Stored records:
····················

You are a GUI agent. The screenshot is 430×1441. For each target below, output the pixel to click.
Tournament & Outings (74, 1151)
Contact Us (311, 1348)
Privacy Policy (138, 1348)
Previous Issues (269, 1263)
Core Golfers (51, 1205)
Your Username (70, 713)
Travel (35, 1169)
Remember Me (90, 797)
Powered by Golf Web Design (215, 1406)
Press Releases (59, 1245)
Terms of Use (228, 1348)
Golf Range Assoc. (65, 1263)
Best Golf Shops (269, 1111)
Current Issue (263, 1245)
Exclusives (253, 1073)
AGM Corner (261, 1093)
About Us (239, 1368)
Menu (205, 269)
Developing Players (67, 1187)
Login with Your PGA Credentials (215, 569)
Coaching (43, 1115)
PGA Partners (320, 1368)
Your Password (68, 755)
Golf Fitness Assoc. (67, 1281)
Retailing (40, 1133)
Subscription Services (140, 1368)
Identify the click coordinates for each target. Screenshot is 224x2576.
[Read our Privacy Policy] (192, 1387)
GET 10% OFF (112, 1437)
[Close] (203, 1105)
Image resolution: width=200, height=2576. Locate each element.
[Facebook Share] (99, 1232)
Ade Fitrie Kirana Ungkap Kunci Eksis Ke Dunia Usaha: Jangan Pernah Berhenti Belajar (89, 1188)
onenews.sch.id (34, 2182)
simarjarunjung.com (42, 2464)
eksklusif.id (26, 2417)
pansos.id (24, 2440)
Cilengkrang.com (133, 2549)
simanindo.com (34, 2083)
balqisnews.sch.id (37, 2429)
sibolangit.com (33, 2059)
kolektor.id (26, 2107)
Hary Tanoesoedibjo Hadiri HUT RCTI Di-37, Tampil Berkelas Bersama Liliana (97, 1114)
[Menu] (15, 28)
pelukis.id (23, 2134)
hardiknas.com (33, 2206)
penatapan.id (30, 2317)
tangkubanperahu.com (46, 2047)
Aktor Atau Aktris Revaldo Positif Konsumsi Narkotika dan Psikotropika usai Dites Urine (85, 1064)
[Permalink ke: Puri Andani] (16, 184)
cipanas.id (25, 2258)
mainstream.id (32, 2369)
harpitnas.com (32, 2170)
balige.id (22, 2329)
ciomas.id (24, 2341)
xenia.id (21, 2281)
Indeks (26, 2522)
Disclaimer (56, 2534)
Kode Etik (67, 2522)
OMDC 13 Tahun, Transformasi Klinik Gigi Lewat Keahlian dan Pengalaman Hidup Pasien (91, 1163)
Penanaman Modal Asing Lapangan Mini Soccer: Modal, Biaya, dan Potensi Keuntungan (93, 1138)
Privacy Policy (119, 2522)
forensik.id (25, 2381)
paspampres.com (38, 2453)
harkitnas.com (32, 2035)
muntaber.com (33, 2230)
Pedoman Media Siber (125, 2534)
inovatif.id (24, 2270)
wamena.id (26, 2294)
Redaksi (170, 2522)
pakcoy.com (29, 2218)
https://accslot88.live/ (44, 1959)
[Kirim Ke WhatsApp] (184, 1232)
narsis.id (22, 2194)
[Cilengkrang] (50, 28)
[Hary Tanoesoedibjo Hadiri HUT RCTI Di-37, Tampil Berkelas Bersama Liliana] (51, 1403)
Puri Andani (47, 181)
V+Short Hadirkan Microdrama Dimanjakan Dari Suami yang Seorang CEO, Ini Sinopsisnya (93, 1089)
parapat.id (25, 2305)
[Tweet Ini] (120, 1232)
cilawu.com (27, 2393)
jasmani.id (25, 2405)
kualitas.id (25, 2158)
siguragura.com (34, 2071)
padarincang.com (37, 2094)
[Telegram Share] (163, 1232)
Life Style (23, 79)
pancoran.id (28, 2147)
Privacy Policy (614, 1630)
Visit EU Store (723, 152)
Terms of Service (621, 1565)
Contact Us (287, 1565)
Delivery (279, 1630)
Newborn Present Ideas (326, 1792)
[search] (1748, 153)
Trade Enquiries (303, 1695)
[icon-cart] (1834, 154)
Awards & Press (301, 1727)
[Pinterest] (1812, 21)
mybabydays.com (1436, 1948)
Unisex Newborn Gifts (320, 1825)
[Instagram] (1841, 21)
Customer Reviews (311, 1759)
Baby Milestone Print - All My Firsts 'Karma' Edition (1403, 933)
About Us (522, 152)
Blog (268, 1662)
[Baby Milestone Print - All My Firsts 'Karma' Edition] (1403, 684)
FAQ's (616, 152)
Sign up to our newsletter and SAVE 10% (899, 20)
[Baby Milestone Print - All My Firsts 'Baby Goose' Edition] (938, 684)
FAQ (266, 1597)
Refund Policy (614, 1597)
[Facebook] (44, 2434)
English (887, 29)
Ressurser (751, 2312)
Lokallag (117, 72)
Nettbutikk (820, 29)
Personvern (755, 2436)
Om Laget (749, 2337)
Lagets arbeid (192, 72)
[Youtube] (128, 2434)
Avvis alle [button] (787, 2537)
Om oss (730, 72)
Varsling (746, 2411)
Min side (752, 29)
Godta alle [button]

····················

WORK ITEM -
Exactly as they stand above, write out the entries.

COMPLETED TASK -
You are a GUI agent. The screenshot is 430×1441. For each target below, output the pixel to click.
Tournament & Outings (74, 1151)
Contact Us (311, 1348)
Privacy Policy (138, 1348)
Previous Issues (269, 1263)
Core Golfers (51, 1205)
Your Username (70, 713)
Travel (35, 1169)
Remember Me (90, 797)
Powered by Golf Web Design (215, 1406)
Press Releases (59, 1245)
Terms of Use (228, 1348)
Golf Range Assoc. (65, 1263)
Best Golf Shops (269, 1111)
Current Issue (263, 1245)
Exclusives (253, 1073)
AGM Corner (261, 1093)
About Us (239, 1368)
Menu (205, 269)
Developing Players (67, 1187)
Login with Your PGA Credentials (215, 569)
Coaching (43, 1115)
PGA Partners (320, 1368)
Your Password (68, 755)
Golf Fitness Assoc. (67, 1281)
Retailing (40, 1133)
Subscription Services (140, 1368)
Identify the click coordinates for each target. Screenshot is 224x2576.
[Read our Privacy Policy] (192, 1387)
GET 10% OFF (112, 1437)
[Close] (203, 1105)
Image resolution: width=200, height=2576. Locate each element.
[Facebook Share] (99, 1232)
Ade Fitrie Kirana Ungkap Kunci Eksis Ke Dunia Usaha: Jangan Pernah Berhenti Belajar (89, 1188)
onenews.sch.id (34, 2182)
simarjarunjung.com (42, 2464)
eksklusif.id (26, 2417)
pansos.id (24, 2440)
Cilengkrang.com (133, 2549)
simanindo.com (34, 2083)
balqisnews.sch.id (37, 2429)
sibolangit.com (33, 2059)
kolektor.id (26, 2107)
Hary Tanoesoedibjo Hadiri HUT RCTI Di-37, Tampil Berkelas Bersama Liliana (97, 1114)
[Menu] (15, 28)
pelukis.id (23, 2134)
hardiknas.com (33, 2206)
penatapan.id (30, 2317)
tangkubanperahu.com (46, 2047)
Aktor Atau Aktris Revaldo Positif Konsumsi Narkotika dan Psikotropika usai Dites Urine (85, 1064)
[Permalink ke: Puri Andani] (16, 184)
cipanas.id (25, 2258)
mainstream.id (32, 2369)
harpitnas.com (32, 2170)
balige.id (22, 2329)
ciomas.id (24, 2341)
xenia.id (21, 2281)
Indeks (26, 2522)
Disclaimer (56, 2534)
Kode Etik (67, 2522)
OMDC 13 Tahun, Transformasi Klinik Gigi Lewat Keahlian dan Pengalaman Hidup Pasien (91, 1163)
Penanaman Modal Asing Lapangan Mini Soccer: Modal, Biaya, dan Potensi Keuntungan (93, 1138)
Privacy Policy (119, 2522)
forensik.id (25, 2381)
paspampres.com (38, 2453)
harkitnas.com (32, 2035)
muntaber.com (33, 2230)
Pedoman Media Siber (125, 2534)
inovatif.id (24, 2270)
wamena.id (26, 2294)
Redaksi (170, 2522)
pakcoy.com (29, 2218)
https://accslot88.live/ (44, 1959)
[Kirim Ke WhatsApp] (184, 1232)
narsis.id (22, 2194)
[Cilengkrang] (50, 28)
[Hary Tanoesoedibjo Hadiri HUT RCTI Di-37, Tampil Berkelas Bersama Liliana] (51, 1403)
Puri Andani (47, 181)
V+Short Hadirkan Microdrama Dimanjakan Dari Suami yang Seorang CEO, Ini Sinopsisnya (93, 1089)
parapat.id (25, 2305)
[Tweet Ini] (120, 1232)
cilawu.com (27, 2393)
jasmani.id (25, 2405)
kualitas.id (25, 2158)
siguragura.com (34, 2071)
padarincang.com (37, 2094)
[Telegram Share] (163, 1232)
Life Style (23, 79)
pancoran.id (28, 2147)
Privacy Policy (614, 1630)
Visit EU Store (723, 152)
Terms of Service (621, 1565)
Contact Us (287, 1565)
Delivery (279, 1630)
Newborn Present Ideas (326, 1792)
[search] (1748, 153)
Trade Enquiries (303, 1695)
[icon-cart] (1834, 154)
Awards & Press (301, 1727)
[Pinterest] (1812, 21)
mybabydays.com (1436, 1948)
Unisex Newborn Gifts (320, 1825)
[Instagram] (1841, 21)
Customer Reviews (311, 1759)
Baby Milestone Print - All My Firsts 'Karma' Edition (1403, 933)
About Us (522, 152)
Blog (268, 1662)
[Baby Milestone Print - All My Firsts 'Karma' Edition] (1403, 684)
FAQ's (616, 152)
Sign up to our newsletter and SAVE 10% (899, 20)
[Baby Milestone Print - All My Firsts 'Baby Goose' Edition] (938, 684)
FAQ (266, 1597)
Refund Policy (614, 1597)
[Facebook] (44, 2434)
English (887, 29)
Ressurser (751, 2312)
Lokallag (117, 72)
Nettbutikk (820, 29)
Personvern (755, 2436)
Om Laget (749, 2337)
Lagets arbeid (192, 72)
[Youtube] (128, 2434)
Avvis alle [button] (787, 2537)
Om oss (730, 72)
Varsling (746, 2411)
Min side (752, 29)
Godta alle [button]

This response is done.